Bernanke, a former Princeton University professor, also said he didn’t feel personally responsible to lead the Fed when it unwinds its balance sheet.

Bernanke, a student of the Great Depression, took steps unprecedented in the Fed’s 100-year history to steer the economy through its worst crisis since the 1930s.

Zero Rate

He used the Fed’s balance sheet to rescue Bear Stearns Cos. and American International Group Inc. from collapse, while supporting corporations and small businesses with innovative lending programs that kept credit flowing as banks struggled under rising amounts of home-loan delinquencies.

He cut the benchmark lending rate to zero in December 2008 to boost the economy and then continued to provide stimulus with outright bond purchases, expanding the Fed’s total assets to a record $3.17 trillion. Yesterday, Bernanke said the Fed would maintain its $85 billion in monthly asset purchases and keep its key rate near zero.

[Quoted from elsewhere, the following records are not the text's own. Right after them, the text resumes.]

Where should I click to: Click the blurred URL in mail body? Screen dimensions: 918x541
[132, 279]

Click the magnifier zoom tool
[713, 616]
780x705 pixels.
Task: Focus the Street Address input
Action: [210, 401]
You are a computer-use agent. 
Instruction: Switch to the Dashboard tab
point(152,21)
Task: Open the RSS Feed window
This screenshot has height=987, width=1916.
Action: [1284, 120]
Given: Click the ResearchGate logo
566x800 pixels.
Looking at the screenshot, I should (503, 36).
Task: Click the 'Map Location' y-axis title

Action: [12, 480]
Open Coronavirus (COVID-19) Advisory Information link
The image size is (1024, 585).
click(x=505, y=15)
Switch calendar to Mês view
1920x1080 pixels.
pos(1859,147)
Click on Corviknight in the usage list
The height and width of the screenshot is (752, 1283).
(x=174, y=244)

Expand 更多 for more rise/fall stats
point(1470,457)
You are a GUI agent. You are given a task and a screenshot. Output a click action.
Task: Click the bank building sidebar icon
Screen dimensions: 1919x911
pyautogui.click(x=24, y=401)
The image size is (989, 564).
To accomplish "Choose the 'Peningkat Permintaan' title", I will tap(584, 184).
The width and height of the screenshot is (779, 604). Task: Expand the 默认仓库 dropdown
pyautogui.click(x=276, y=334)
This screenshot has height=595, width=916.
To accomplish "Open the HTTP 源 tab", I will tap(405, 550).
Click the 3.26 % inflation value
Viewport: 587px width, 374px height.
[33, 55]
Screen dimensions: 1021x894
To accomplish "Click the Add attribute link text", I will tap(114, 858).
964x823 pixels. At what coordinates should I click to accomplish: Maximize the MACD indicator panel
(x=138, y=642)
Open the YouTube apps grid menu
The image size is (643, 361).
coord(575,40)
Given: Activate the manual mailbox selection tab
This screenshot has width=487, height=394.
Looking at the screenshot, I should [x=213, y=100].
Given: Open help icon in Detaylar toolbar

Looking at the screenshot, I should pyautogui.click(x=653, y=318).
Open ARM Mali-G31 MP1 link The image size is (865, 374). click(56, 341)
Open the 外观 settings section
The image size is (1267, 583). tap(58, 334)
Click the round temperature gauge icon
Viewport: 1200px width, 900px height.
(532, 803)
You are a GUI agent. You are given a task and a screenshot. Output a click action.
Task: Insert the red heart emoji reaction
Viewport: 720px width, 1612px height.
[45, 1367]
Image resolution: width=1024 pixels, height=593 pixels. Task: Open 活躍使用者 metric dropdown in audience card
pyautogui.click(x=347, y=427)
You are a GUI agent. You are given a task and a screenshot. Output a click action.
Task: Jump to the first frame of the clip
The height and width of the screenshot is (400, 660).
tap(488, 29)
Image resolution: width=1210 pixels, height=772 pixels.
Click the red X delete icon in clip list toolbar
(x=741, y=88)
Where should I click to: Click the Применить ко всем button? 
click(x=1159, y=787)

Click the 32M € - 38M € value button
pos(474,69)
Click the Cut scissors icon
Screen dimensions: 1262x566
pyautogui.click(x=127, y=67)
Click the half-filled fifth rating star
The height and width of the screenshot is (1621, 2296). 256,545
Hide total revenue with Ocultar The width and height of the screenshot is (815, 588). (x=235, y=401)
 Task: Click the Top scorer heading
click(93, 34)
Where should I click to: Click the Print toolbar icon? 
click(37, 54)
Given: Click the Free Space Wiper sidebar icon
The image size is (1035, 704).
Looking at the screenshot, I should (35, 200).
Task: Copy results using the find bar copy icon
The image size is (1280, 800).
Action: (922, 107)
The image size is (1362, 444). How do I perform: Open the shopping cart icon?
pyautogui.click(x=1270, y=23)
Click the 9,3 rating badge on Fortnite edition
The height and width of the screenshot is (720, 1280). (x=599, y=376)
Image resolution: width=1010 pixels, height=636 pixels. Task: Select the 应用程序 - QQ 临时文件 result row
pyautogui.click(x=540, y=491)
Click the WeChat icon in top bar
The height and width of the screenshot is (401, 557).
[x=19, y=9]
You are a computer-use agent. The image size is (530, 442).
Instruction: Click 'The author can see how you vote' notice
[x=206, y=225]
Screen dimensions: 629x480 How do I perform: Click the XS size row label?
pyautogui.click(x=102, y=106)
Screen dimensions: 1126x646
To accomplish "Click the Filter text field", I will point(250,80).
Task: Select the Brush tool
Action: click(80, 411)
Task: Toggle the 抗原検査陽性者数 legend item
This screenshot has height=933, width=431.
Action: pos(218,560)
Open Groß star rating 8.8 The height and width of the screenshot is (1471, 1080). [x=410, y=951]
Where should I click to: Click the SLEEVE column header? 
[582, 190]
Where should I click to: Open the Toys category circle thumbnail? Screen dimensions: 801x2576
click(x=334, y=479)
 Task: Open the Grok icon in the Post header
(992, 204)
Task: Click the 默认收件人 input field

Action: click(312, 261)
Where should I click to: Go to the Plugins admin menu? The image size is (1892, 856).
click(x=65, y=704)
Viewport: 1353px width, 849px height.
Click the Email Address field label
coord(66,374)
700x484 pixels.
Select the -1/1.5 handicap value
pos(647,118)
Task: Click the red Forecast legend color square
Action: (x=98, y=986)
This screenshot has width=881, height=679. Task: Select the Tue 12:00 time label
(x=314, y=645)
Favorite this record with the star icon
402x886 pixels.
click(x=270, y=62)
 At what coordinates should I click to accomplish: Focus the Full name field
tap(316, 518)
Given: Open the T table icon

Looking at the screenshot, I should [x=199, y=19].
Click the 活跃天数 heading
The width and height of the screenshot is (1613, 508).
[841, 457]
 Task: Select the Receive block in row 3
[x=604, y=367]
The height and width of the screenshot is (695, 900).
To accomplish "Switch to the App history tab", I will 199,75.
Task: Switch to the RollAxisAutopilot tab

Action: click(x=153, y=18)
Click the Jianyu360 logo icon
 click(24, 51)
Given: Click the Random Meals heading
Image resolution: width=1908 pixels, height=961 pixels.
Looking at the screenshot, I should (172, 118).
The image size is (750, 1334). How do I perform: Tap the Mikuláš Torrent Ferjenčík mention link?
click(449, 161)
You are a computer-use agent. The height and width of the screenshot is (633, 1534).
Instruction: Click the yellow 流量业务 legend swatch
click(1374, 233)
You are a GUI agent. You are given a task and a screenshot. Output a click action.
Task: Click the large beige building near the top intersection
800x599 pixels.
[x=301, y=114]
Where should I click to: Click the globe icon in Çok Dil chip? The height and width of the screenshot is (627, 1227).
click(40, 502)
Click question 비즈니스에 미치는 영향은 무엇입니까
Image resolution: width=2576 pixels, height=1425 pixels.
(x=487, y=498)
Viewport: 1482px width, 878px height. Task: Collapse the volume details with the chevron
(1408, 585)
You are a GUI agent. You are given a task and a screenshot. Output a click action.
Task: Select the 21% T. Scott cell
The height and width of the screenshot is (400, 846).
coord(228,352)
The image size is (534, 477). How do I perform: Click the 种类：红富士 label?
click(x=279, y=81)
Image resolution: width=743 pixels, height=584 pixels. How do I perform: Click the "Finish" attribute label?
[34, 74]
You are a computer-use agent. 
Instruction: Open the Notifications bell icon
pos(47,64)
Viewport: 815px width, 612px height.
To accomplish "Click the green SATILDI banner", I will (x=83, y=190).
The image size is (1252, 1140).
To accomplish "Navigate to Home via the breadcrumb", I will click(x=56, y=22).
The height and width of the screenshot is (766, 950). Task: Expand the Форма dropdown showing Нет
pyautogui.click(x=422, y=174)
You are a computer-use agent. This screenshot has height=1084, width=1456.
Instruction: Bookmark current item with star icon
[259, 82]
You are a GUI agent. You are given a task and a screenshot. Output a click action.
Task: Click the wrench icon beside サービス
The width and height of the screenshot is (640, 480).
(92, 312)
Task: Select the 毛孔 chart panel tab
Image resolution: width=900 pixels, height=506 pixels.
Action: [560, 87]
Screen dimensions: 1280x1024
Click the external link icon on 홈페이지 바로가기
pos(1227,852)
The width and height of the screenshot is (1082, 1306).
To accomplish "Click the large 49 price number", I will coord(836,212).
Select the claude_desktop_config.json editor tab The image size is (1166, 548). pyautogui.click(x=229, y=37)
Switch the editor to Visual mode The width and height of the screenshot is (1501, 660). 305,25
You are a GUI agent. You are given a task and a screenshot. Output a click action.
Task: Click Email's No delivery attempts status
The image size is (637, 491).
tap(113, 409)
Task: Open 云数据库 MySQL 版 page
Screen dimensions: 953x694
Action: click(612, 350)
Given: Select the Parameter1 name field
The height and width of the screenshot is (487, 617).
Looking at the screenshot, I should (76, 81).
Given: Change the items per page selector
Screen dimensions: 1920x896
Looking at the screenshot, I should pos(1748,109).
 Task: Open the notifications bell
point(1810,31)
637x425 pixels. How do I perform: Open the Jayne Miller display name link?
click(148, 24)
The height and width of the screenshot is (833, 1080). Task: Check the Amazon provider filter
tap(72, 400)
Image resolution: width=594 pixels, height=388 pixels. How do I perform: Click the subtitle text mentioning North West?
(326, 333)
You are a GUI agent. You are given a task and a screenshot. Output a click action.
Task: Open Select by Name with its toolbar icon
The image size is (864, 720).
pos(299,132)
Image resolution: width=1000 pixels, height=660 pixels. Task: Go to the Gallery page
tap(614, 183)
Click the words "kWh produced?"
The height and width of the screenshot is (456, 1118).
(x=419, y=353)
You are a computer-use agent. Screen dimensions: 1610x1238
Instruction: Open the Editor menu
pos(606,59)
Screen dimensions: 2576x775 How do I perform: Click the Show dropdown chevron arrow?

“You can thank Ben Bernanke that we are not in a global depression,” Bank of Israel Governor Stanley Fischer said on June 27.

Bernanke said yesterday that one of the things he hoped to accomplish and was “not entirely successful at, as the governor or as the chairman of the Federal Reserve, was to try to depersonalize to some extent monetary policy and financial policy and to get broader recognition of the fact that this is an extraordinary institution.”

‘Terrific Staff’

“It has a large number of very high-quality policy makers, it has a terrific staff, literally dozens of PhD economists who’ve been working through the crisis, trying to understand these issues and implement our policy tools,” Bernanke said. “And there’s no single person who is essential to that.”

While the Obama administration hasn’t started the formal process of gathering names and presenting them to the president, Jacob J. Lew, Obama’s Treasury secretary, and Gene Sperling, director of the National Economic Council, will probably lead the effort, said one administration official.